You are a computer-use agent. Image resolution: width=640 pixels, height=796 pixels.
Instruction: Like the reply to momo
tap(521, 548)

==

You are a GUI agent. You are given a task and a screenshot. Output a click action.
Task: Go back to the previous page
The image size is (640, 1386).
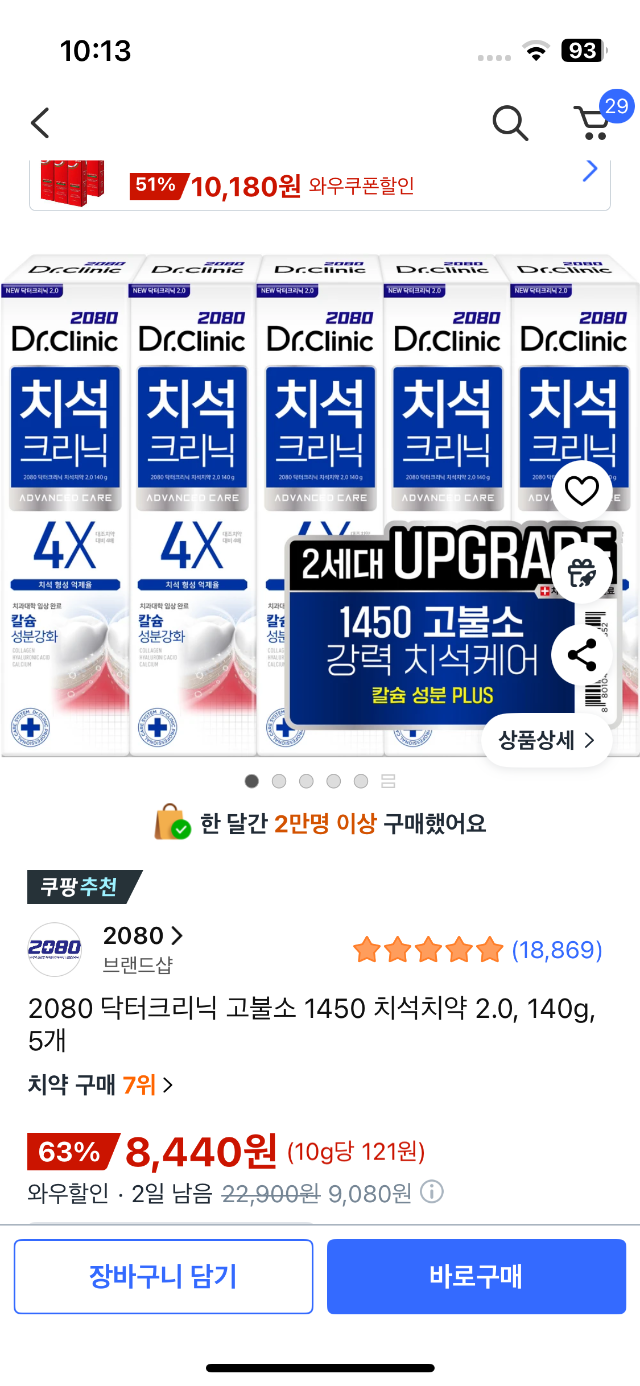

* * *

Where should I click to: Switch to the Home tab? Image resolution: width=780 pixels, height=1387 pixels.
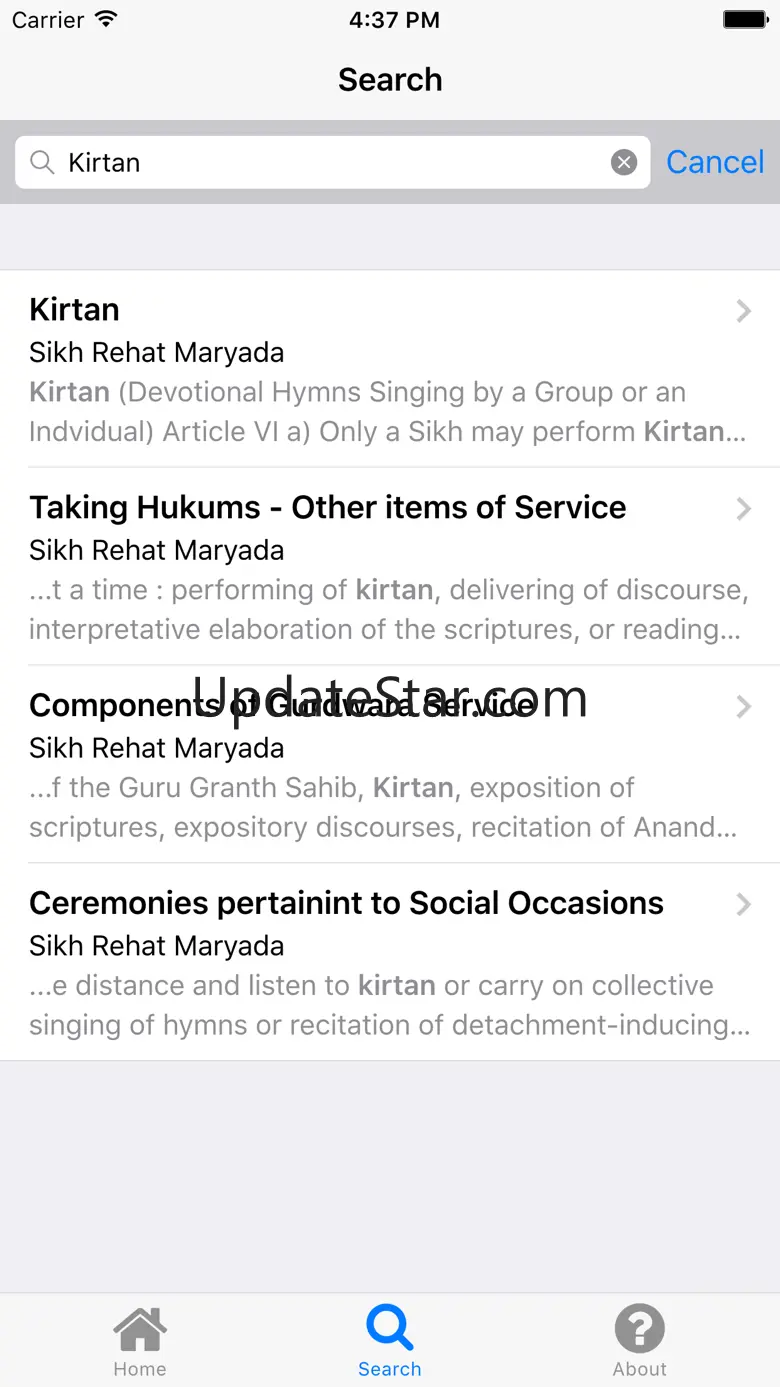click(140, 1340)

Written instruction:
Output the part of the entries that opens with the line containing "You are a GUI" and closes with the line containing "The image size is (640, 1386).", reproducing those lines exactly and including both ends.

Worked answer:
You are a GUI agent. You are given a task and a screenshot. Output a click action.
Task: Go back to the previous page
The image size is (640, 1386).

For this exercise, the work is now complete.